Stored data ->

____

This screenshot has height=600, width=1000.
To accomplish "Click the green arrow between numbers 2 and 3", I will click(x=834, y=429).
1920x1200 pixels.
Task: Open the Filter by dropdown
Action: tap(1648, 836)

____

Reproduce every line of the entries above without changing anything.

This screenshot has height=600, width=1000.
To accomplish "Click the green arrow between numbers 2 and 3", I will click(x=834, y=429).
1920x1200 pixels.
Task: Open the Filter by dropdown
Action: tap(1648, 836)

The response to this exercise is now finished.